# Page extract
__________
It’s my series of limited crises, until I get around to doing the work. It’s my
increasingly desperate search for evidence that things will be okay or progress
when I’m not there. I’m struck down again when I get to learn my work isn’t
worth what I thought it was either.
Meanwhile, I have already hours-a-day level problems in attempting to navigate
insurance companies and bureaucratic grudges. I
have a replacement outdoor unit, and now a wood burning stove, neither of which
are installed or keeping me warm. I need to find a job, a car, and keep my
pissy and combative cats alive. It all exists as a measure of my chosen mental
fog. It’s “better” stress that, once I work my way through, I might have a lot
more money, working knowledge of things I didn’t previously, and if the cats
are good for nothing else, an inability for too-late critical feedback is a
major plus.
I wonder if I’ve learned how useless it is to ask for help. People rarely seem
to understand me, even if they can appreciate the jokes or just before the
resentment for the work kicks in. My buddy’s dad said, “I wish you guys would
have called me.” We have, a dozen times, and with him not on site, he’d either
offer advice that didn’t quite fit, or we couldn’t make sense of it. He flirted
with changing the decided-on wall color. It was suggested that the floor I laid
down in the kitchen would need to be pulled up to accommodate where the
cabinets would sit. This has been an emotionally traumatic roller coaster. It’s
not because of the work in and of itself, but because my face is pressed right
up against a burning “What is the work for!?” sign, and I’m not coming up with
good, emotionally gratifying and consistent answers.
__________
[Records taken from a dataset]
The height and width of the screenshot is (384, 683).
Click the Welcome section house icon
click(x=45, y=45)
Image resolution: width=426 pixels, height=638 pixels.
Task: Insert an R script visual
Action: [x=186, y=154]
__________
# What you need to do
Reproduce the renovation essay passage from "Meanwhile, I have" up to and including "major plus.", word for word.

# Answer for this exercise
Meanwhile, I have already hours-a-day level problems in attempting to navigate
insurance companies and bureaucratic grudges. I
have a replacement outdoor unit, and now a wood burning stove, neither of which
are installed or keeping me warm. I need to find a job, a car, and keep my
pissy and combative cats alive. It all exists as a measure of my chosen mental
fog. It’s “better” stress that, once I work my way through, I might have a lot
more money, working knowledge of things I didn’t previously, and if the cats
are good for nothing else, an inability for too-late critical feedback is a
major plus.